Acute Lower Extremity Weakness Following Oral Surgery Under General Anesthesia
Case at a Glance
A 33-year-old healthy female developed severe bilateral lower extremity weakness and truncal muscle rigidity 24 hours after wisdom tooth extraction under general anesthesia with succinylcholine administration.
Patient's Story
The patient presented with a one-month history of completed root canal treatment on tooth #18 with temporary crown placement. One week prior to the incident, she developed severe pain from an erupting lower left wisdom tooth with associated facial swelling. After permanent crown placement, she was referred for urgent wisdom tooth extraction due to progressive swelling described as 'two softballs' on the left side of her face. Pre-operatively, she was treated with clindamycin 300mg and ibuprofen 600mg.
Initial Assessment
A healthy 33-year-old female (5'4", 170 lbs) with no significant medical history or medications. Physical examination revealed significant left facial swelling and partially erupted lower left wisdom tooth. Patient had never undergone surgery or general anesthesia previously. Vital signs were stable, and she was deemed appropriate for outpatient oral surgery under general anesthesia.
The Diagnostic Journey
The patient underwent uncomplicated wisdom tooth extraction under general anesthesia with IV sedation including Valium and succinylcholine administration. Surgery duration was approximately one hour. Post-operatively, she was prescribed acetaminophen/hydrocodone 300-7.5mg and continued on antibiotics. Initially, recovery appeared normal with expected post-operative pain and swelling. However, 24 hours post-surgery, she developed progressive bilateral lower extremity weakness, requiring assistance for ambulation and transfers. She also experienced severe truncal muscle rigidity affecting cervical and thoracic regions, with pain exacerbated by movement or laughter.
Final Diagnosis
Post-operative bilateral lower extremity weakness of unknown etiology following general anesthesia with succinylcholine administration.

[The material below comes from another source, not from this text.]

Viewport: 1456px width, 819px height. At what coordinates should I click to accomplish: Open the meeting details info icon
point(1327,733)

Differential diagnosis includes succinylcholine-induced myalgia, positioning injury, spinal cord compression, or rare neuromuscular complications.
Treatment Plan
Patient was advised by urgent care to seek immediate emergency department evaluation due to concerning neurological symptoms. Emergency medical records and complete anesthesia records were requested for review. Conservative management with pain control and physical therapy was considered pending further neurological workup including MRI and electromyography studies.
Outcome and Follow-up
Patient required emergency department evaluation for comprehensive neurological assessment. Long-term outcome pending further diagnostic workup and specialist consultation. Case highlights the importance of thorough pre-operative assessment and post-operative monitoring for rare but serious complications following routine oral surgery procedures.